Solved – How to compare multimodal distributions

distributionsmode

I am logging the number of visitors per hour on two websites. The resulting data are something like 57 visits between 0:00 and 1:00, 32 visits beween 1:00 and 2:00, etc. The distributions are multimodal, with spikes (modi) around 10:00, 15:00 and 21:00, that is, most visitors come before lunch, before quitting time, and before bed. Let’s assume I want to test whether these distributions differ significantly, that is, if one of the sites gets significantly more hits before lunch, while the other gets more hits in the afternoon. How would I go about that?

Yes, I know I can just plot the two histograms and see the difference, but I'd like to know how to test the hypothesis that one site gets more visitors than the other at certain times, and less at others.

Mean differences are not helpful, since there is too much information lost when I learn that the mean of one distribution is at 12:00 while the other is at 13:00.

(Why is there no multimodality tag?)

Best Answer

In general when comparing times you may want to consider using circular or directional statistics (https://en.wikipedia.org/wiki/Directional_statistics), this accounts for the fact that 1 minute before midnight and 1 minute after midnight are 2 minutes apart rather than 24*60-2 minutes apart.

For this case you don't need the circular stats, but summaries such as mean and a dispersion parameter may be more meaningful.

A common test for comparing 2 distributions (null is they are identical, alternative is that they differ in any way) is the Kolmogorov–Smirnov test (https://en.wikipedia.org/wiki/Kolmogorov%E2%80%93Smirnov_test).

> **Prompt A**
Convert every line of the stored entries listing below into a Markdown table with the columns "No." and "Line", numbering each row and omitting blank lines.

Stored entries:
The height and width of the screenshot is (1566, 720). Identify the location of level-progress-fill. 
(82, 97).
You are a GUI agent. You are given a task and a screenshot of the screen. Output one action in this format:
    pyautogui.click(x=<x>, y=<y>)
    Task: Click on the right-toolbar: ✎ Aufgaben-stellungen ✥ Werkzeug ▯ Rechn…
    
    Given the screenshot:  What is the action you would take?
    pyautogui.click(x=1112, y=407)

> **Prompt B**
Duplicate the portion of the thread on comparing multimodal distributions above, starting at "(Why is there" and ending at "24*60-2 minutes apart.", without changing a character.

> **Expected output A**
| No. | Line |
|---|---|
| 1 | The height and width of the screenshot is (1566, 720). Identify the location of level-progress-fill.  |
| 2 | (82, 97). |
| 3 | You are a GUI agent. You are given a task and a screenshot of the screen. Output one action in this format: |
| 4 |     pyautogui.click(x=<x>, y=<y>) |
| 5 |     Task: Click on the right-toolbar: ✎ Aufgaben-stellungen ✥ Werkzeug ▯ Rechn… |
| 6 |     Given the screenshot:  What is the action you would take? |
| 7 |     pyautogui.click(x=1112, y=407) |

> **Expected output B**
(Why is there no multimodality tag?)

Best Answer

In general when comparing times you may want to consider using circular or directional statistics (https://en.wikipedia.org/wiki/Directional_statistics), this accounts for the fact that 1 minute before midnight and 1 minute after midnight are 2 minutes apart rather than 24*60-2 minutes apart.